*Screenshot grounding data*:
═══
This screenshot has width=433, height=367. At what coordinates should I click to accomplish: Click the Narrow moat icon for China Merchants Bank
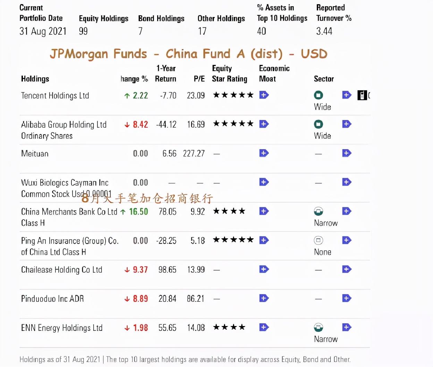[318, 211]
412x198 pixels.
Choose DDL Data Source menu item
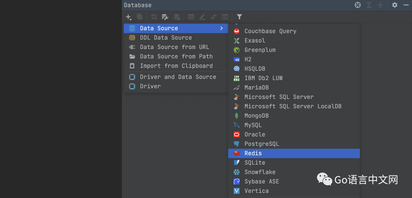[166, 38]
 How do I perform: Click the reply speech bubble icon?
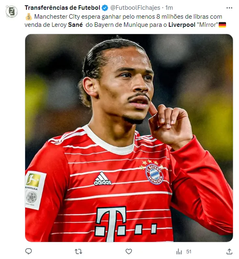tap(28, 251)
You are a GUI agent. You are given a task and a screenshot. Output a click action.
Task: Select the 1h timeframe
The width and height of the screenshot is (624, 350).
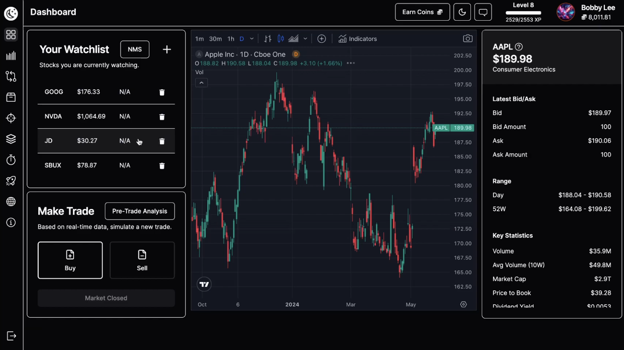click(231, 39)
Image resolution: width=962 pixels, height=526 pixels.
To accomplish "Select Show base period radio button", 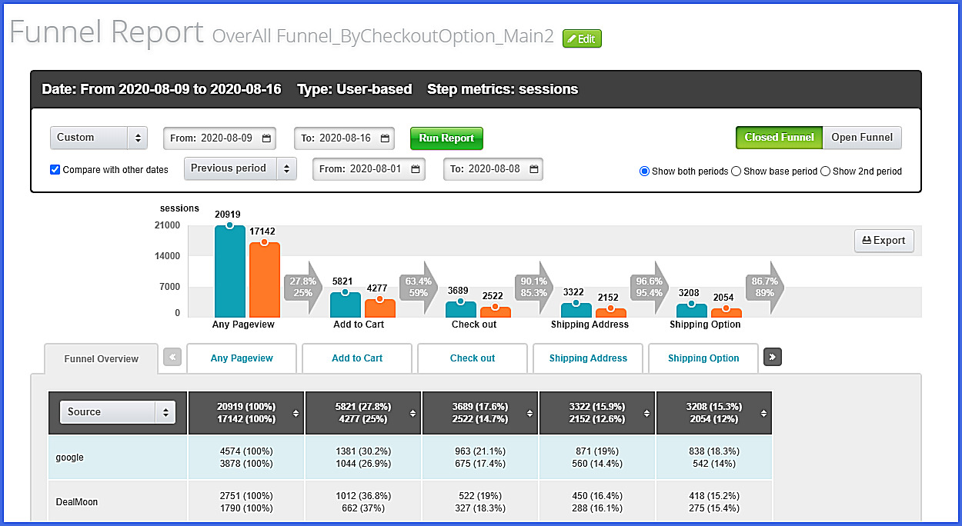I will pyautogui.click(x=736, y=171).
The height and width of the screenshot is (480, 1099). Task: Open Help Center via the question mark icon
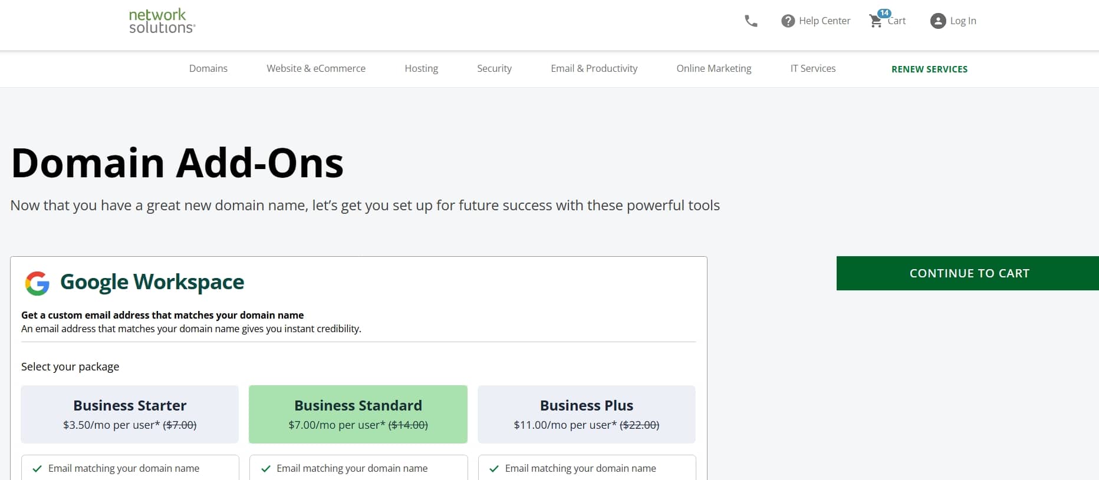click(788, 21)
═══
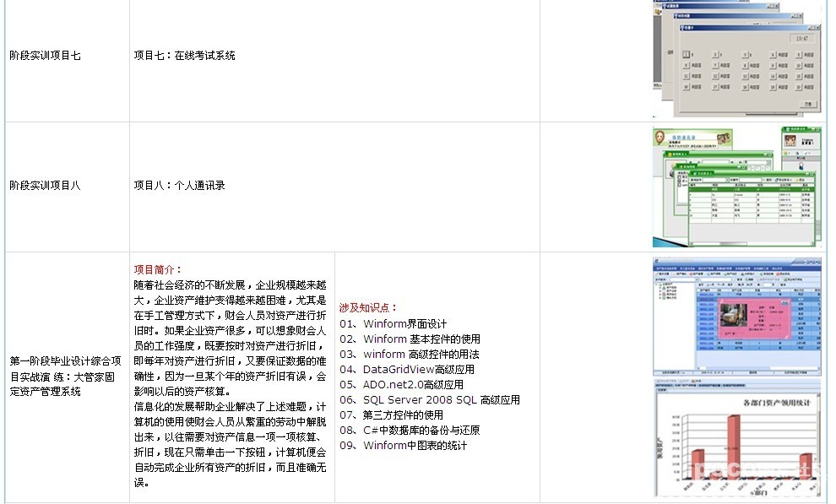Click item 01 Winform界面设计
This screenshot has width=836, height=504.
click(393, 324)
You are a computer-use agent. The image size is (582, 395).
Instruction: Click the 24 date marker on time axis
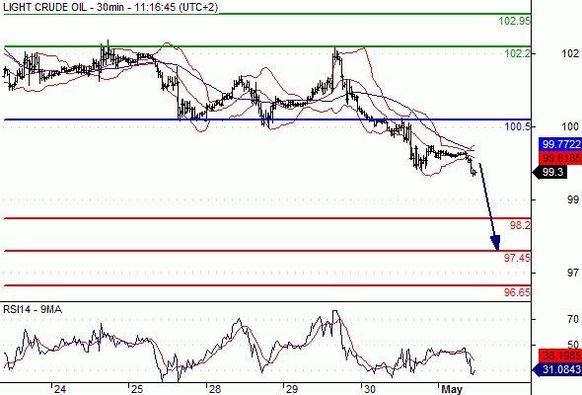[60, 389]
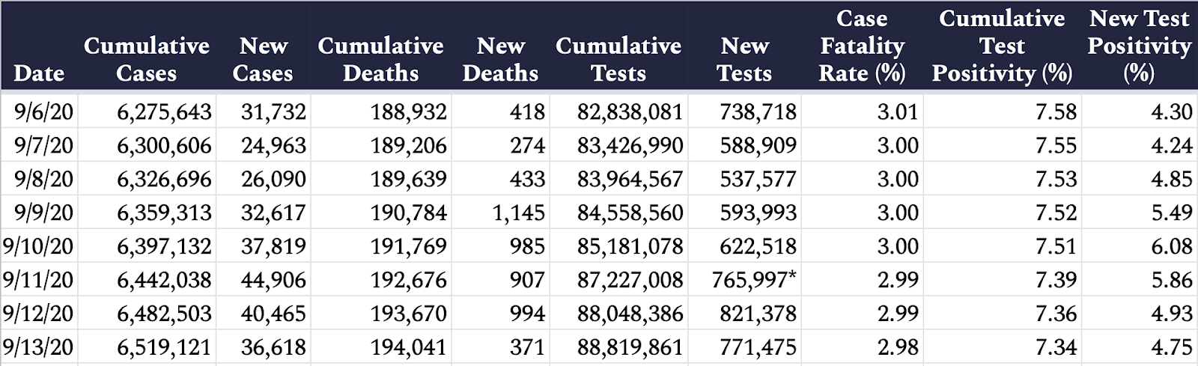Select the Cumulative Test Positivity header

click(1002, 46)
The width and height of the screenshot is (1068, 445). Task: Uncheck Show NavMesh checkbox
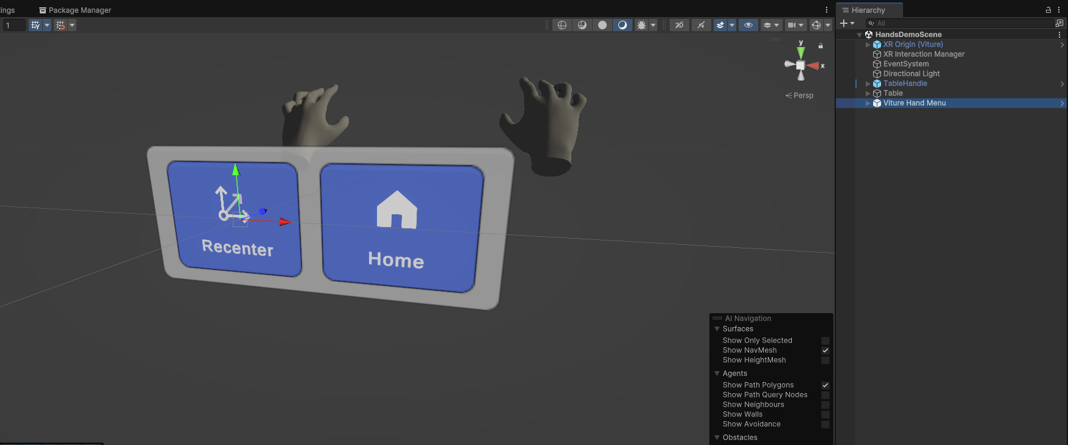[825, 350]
═══
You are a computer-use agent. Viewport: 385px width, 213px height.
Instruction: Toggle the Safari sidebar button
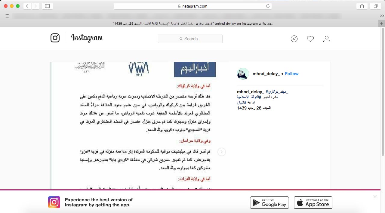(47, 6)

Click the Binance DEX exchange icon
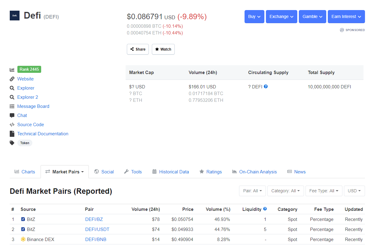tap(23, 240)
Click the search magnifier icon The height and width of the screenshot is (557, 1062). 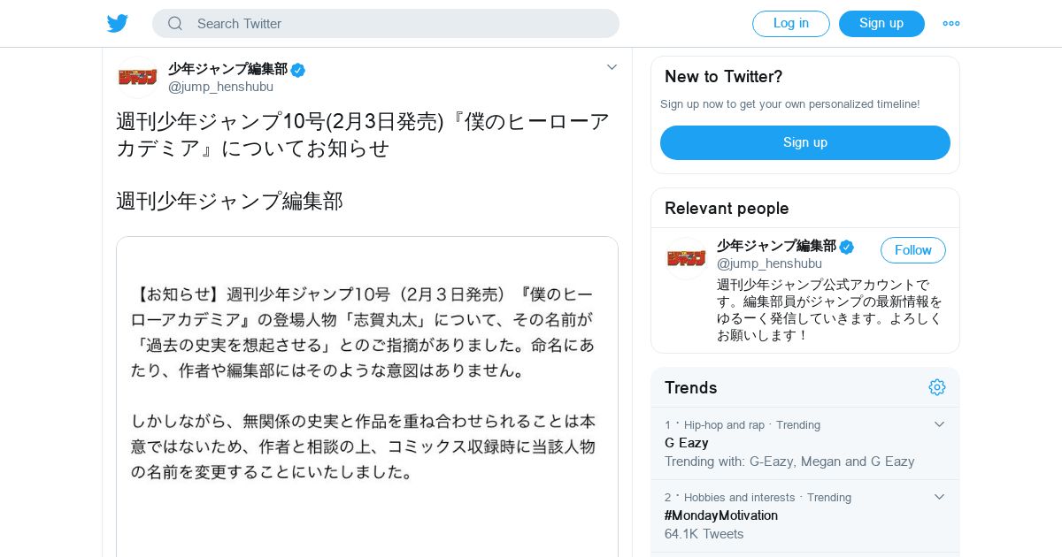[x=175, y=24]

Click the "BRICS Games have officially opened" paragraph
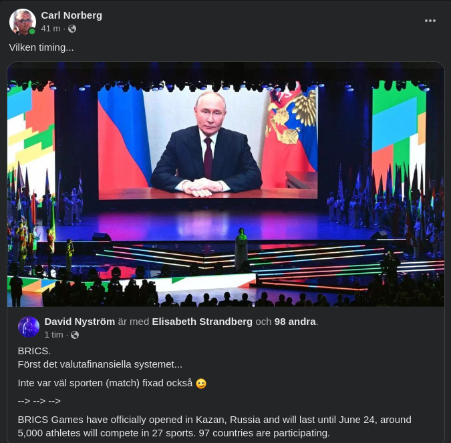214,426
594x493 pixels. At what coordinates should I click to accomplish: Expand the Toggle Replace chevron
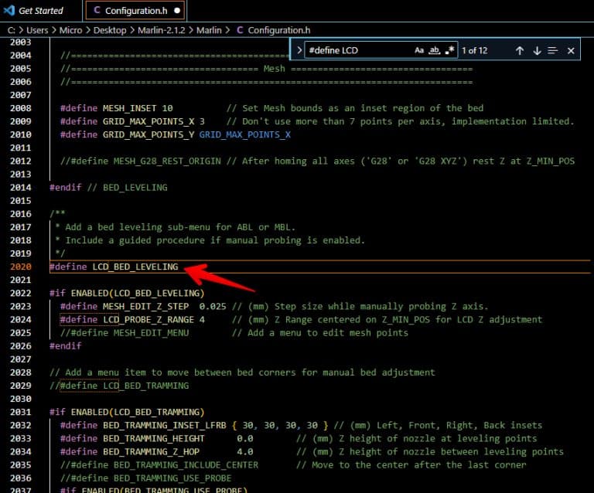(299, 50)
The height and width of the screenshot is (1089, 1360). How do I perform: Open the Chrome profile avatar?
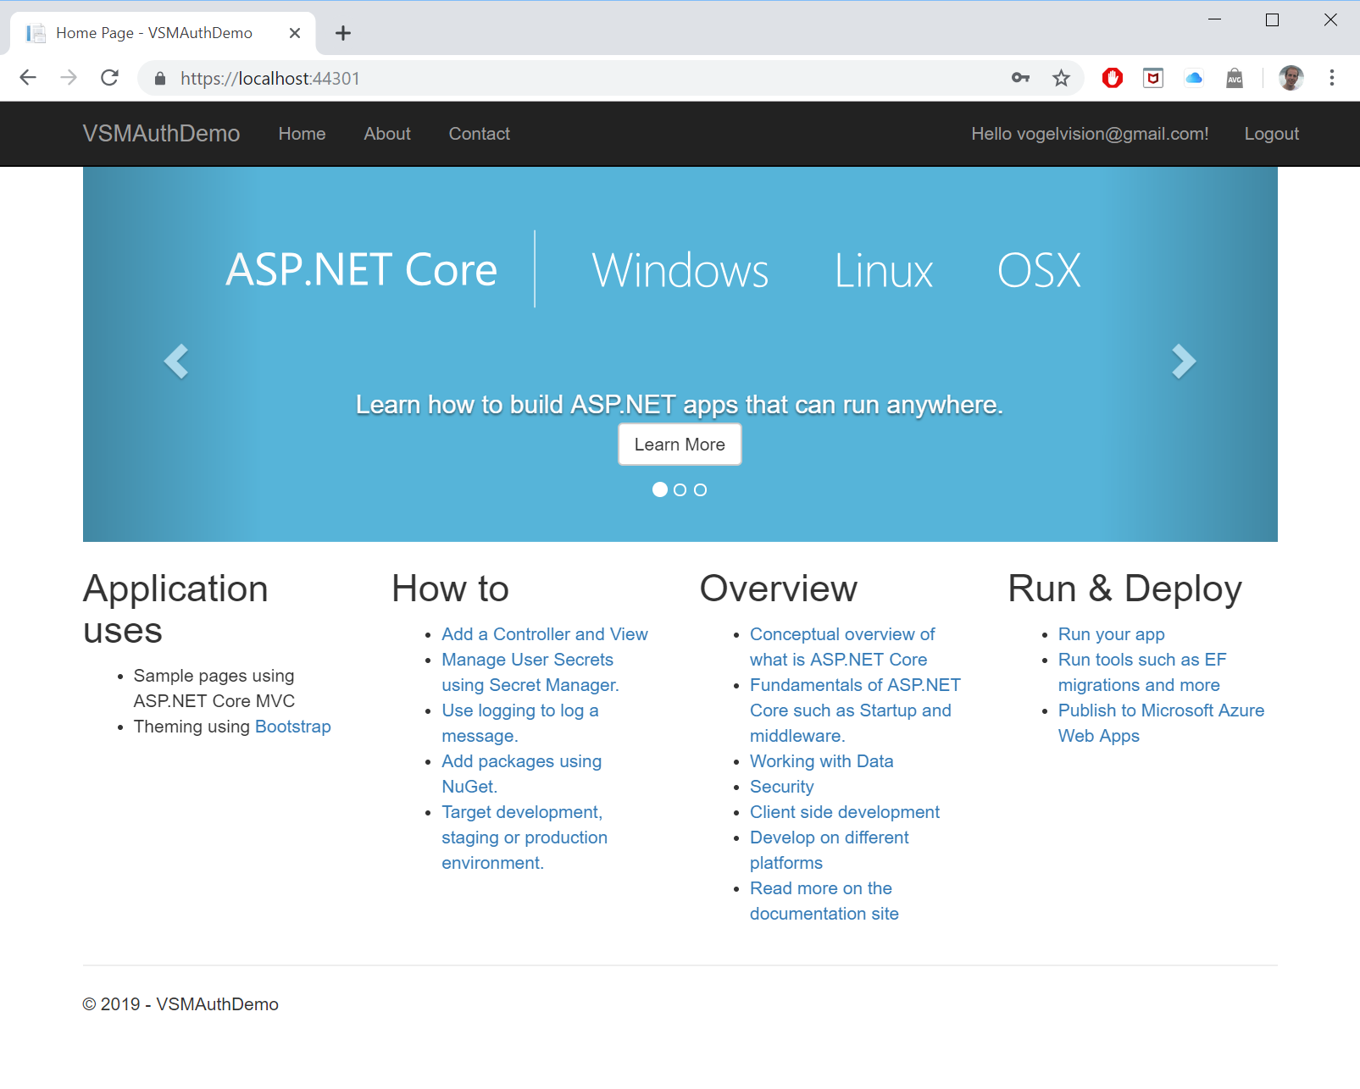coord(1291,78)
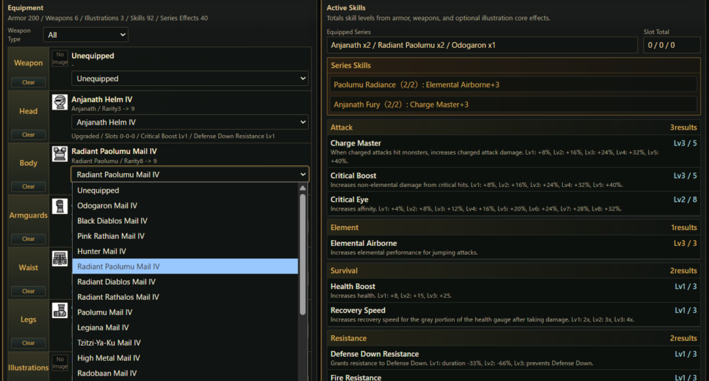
═══
In the records above, count the lines that contain the word "computer" and state only that count.

*Answer to the problem*: 2